The couple were very hospitable, particularly the husband. He runs a large store here which is about to lead to a supermall (Guyana-scaled). He talked incisively about business, the international financial crisis, job creation, the Guyanese diaspora and alternative Caribbean models of development. His beautiful youngest daughter is a golden girl- uber-confident, courteous, attractive, happy. He is secure, slightly mercurial, expansive, an unselfconscious lord of the manor. His wife is prosperous, plump, envied, with a ready smile that I didn't see in her eyes. They were gracious to us. There was something slightly over-ripe about it all, but I might have been carrying that odour with me.
POOR MAN
There is a government-run Amerindian hostel in a run-down part of Georgetown. Unless they have family in town, Amerindians (who live throughout the 90% of Guyana that isn't the coastal strip) stay there when they come to town. They live in large dormitories with no privacy, so theft is a big problem there. It costs 500-1000 Guyanese dollars a night- I have no idea how they afford this, as very little cash exists in the interior.
We strolled around uncomfortably, saying some hellos. The priest who took us thought our discomfort unreasonable. To me it felt like a trip to the zoo- a rather voyeuristic viewing. The lady who runs the hostel warmed up when I asked her about her own home. She's from the Pomeroon river, a rainforest community. I had forgotten that smiliness is rare on first meeting- I noticed that in November when I went south. The children were finding playthings in the concrete rubble and on the filthy choked creekbanks. It was the day after Valentine's, so discarded balloons were everywhere, being bitten, kicked and popped. The adults looked listless, or worse than listless. The zoo came to mind again- that lion, turning her back, too bored even to sleep.
BEGGARMAN
A rastafari man lives on the pavement outside the presbytery. A striking man, tall, with very dark skin and a long ex-handsome face. The hair that is technically his glory is tied under a filthy old shirt, I think blue originally. He sleeps on 3 layers of cardboard. The older Jesuits usually give him dinner in a plastic tub. Sometimes he asks, sometimes he doesn't. Occasionally he has a camberwell carrot of a spliff, but most of the time, spliff or not, he is clearly in a world which is not the street outside Brickdam. He very rarely looks at passers-by as if they are separate from that world. He looked very straight and clearly at me once, but I have no idea what he saw.
THIEF
Malcolm told a story at dinner. Thieves broke into the garden of the presbytery to break in the side door.

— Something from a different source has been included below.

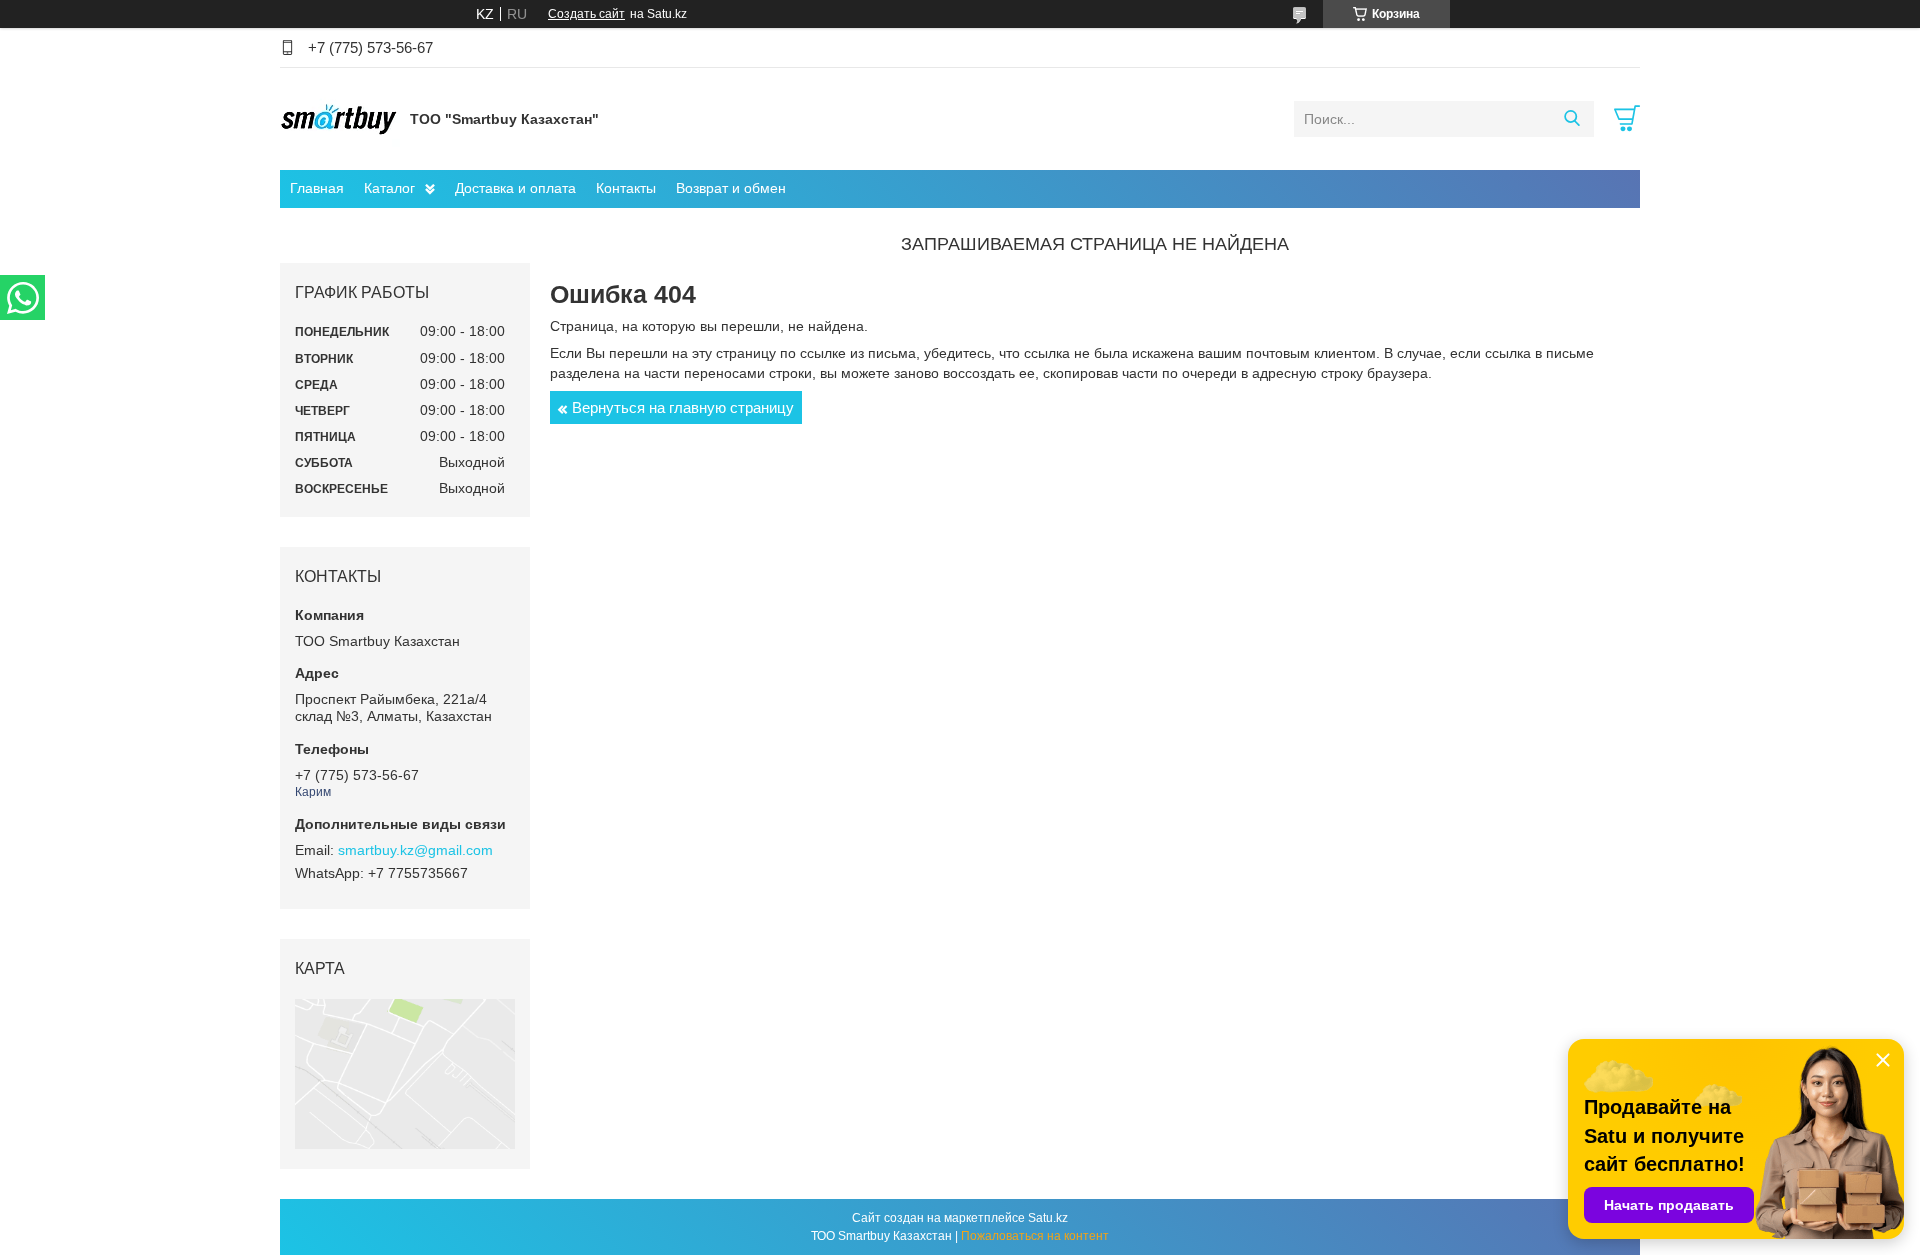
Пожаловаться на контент (1035, 1236)
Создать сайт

The dogs were loose, so when the larger puppy leapt out they swiped its head off with a machete.
Four seasons in one day. I'd forgotten this feeling of immediacy that seems unique to developing countries. Please forgive me, I'm about to have a Portentous Moment! I think 'civilisation' blunts life and death. Maybe that's why in the west we're so bad at death. Sometimes I think we're not that great at life either.